Paul Verhoeven veils Virginie Efira and stages her fantasies in a 17th century convent. As a teenager, the convent of Pescia opened its doors to him. Big mistake. The blonde damsel is disturbing. Excess is its measure. It is shocking, in this den of silence and hypocrisy. The good sisters whisper in the dark, giggle for nothing. A disruptive element, and the whole group dissolves. In addition, here is another arrival. This one is brown. Nice balance. Sideways glances, brushing in the corridors. The temperature is rising in Tuscany. Behind his camera, Paul Verhoeven turns red and congested. It is rare, it is touching, to attend these banal frolics filmed by a libidinous filmmaker like an old pantyhose that yawns.

To read also:

Benedetta

de Verhoeven: the stigmas of a libidinous turnip

  • France

    , by Bruno Dumont

France has a husband who publishes an essay novel, an odious son who does not let go of his Game Boy. She lives in a huge apartment that looks like a cathedral decorated by Jacques Garcia. She's always late. And there you have it: suddenly, she overturns a scooter. For her, this is a revelation, the equivalent of the pillar of Notre-Dame for Claudel. The announcer realizes that her life is hollow, her celebrity vain. She takes care of the injured, signs a big check for the family. 3000 euros:

"It's nothing"

, she replies to the vivacious husband. She feels guilty, cries on the screen. Depression is lying in wait for her. She leaves the antenna.

"Awesome! Waoh! ”

, comments Blanche Gardin who has vocabulary.

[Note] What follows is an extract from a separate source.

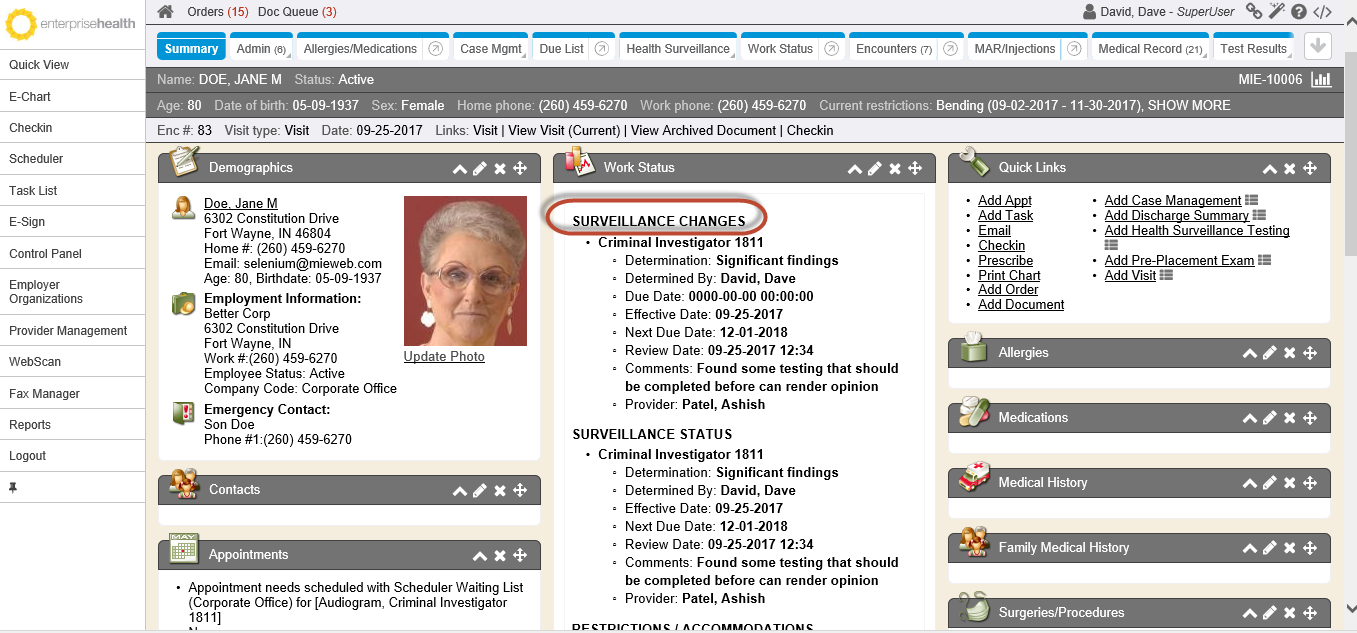Viewport: 1357px width, 633px height.
Task: Close the Work Status panel
Action: pos(895,169)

The director gets entangled in a laborious denunciation of the media.

Here, he repeats things a hundred times, shows a car accident that is useless, misses the moments of emotion, multiplies the clichés.

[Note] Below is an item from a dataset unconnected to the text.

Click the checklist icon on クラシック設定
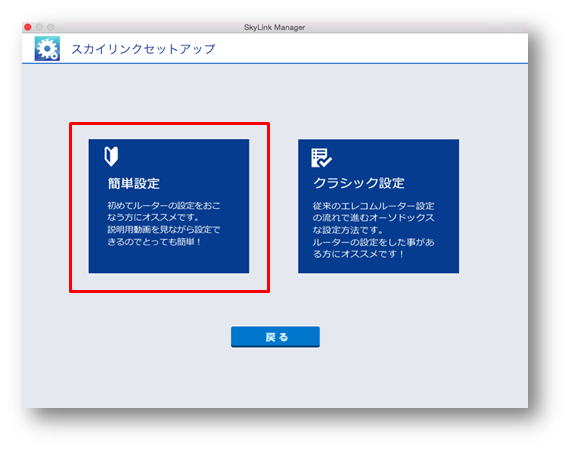The width and height of the screenshot is (570, 450). click(321, 158)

Benjamin Biolay is the least bad of the distribution: that is to say.

To read also: Bruno Dumont, poor

France

Source: lefigaro

All news articles on 2021-07-17

You may like

Life/Entertain 2024-03-13T13:22:53.594Z

Trends 24h

Latest

© Communities 2019 - Privacy

The information on this site is from external sources that are not under our control.
The inclusion of any links does not necessarily imply a recommendation or endorse the views expressed within them.